- À compléter -
1. Relevez, dans le texte source, toutes les provinces d'où viennent les travailleurs saisonniers attirés par l'île de Cô Tô.
2. D'après le texte source, à quelle période de l'année les méduses affleurent-elles à la surface ?

- Texte source -

(VOVWORLD) - Cap cette semaine sur Cô Tô, une île rattachée à la province septentrionale de Quang Ninh, dont la spécialité est la pêche à la méduse. À Cô Tô, être pêcheur des méduses, c’est un peu comme être chercheur d’or. Eh oui, ce métier autorise tous les fantasmes!
La pêche à la méduse à Cô Tô. Photo: VOV |
Il est minuit, l’heure du crime. Dans la brume, le bateau de Dinh Van Thuy se dirige vers le large. Comme bien d’autres bateaux de pêche de l’île de Cô Tô, le sien comporte des équipements vraiment rudimentaires, à savoir quelques filets, des ampoules de 1000 watts et de longues épuisettes. Mais ce n’est pas un problème, en tout cas pas tant que les méduses consentiront à se laisser prendre aussi facilement qu’elles le font. Chaque année, entre janvier et avril, ces demoiselles affleurent en effet à la surface pour faire admirer leurs affriolantes couleurs: presque de la provocation, pour le pêcheur chevronné qu’est Dinh Van Thuy…
«Quand elles surgissent, comme ça, il suffit de prendre une épuisette pour les ramasser... Pour les grandes méduses, on leur coupe l’ombrelle et on ne garde que le corps. Pour les petites, par contre, on prend tout. On peut en prendre autant qu’on veut. Parfois, on en récolte des milliers en une seule nuit et en une matinée, ça part comme des petits pains», nous raconte-t-il.
Si jadis les pêcheurs de Cô Tô cherchaient à tout prix à éviter les méduses (qui, reconnaissons-le, avaient une fâcheuse tendance à leur déchirer les filets), maintenant, ils les courtisent. Ils seraient presque prêts à leur faire des sérénades nocturnes, tant elles leur sont devenues indispensables à force de faire fureur sur les étals, aussi bien au Vietnam qu’à l’étranger d’ailleurs. Il faut dire qu’en termes de valeurs nutritives, les méduses ont quelque chose d’absolument… médusant.
L’île de Cô Tô est ainsi devenue «la» réserve à méduses du pays. Elle attire des milliers de travailleurs saisonniers provenant des provinces de Nam Dinh, Thai Binh, Thanh Hoa et Nghê An.
Cela étant, la pêche à la méduse n’a rien d’une sinécure et plus d’un bateau a failli se transformer en… radeau de la Méduse.

- Bloc de données -
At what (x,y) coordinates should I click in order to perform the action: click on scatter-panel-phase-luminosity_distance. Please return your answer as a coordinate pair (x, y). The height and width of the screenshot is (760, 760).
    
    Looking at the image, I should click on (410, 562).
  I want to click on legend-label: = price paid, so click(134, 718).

- Réponses successives -
1. Nam Dinh, Thai Binh, Thanh Hoa et Nghê An.

2. Chaque année, entre janvier et avril.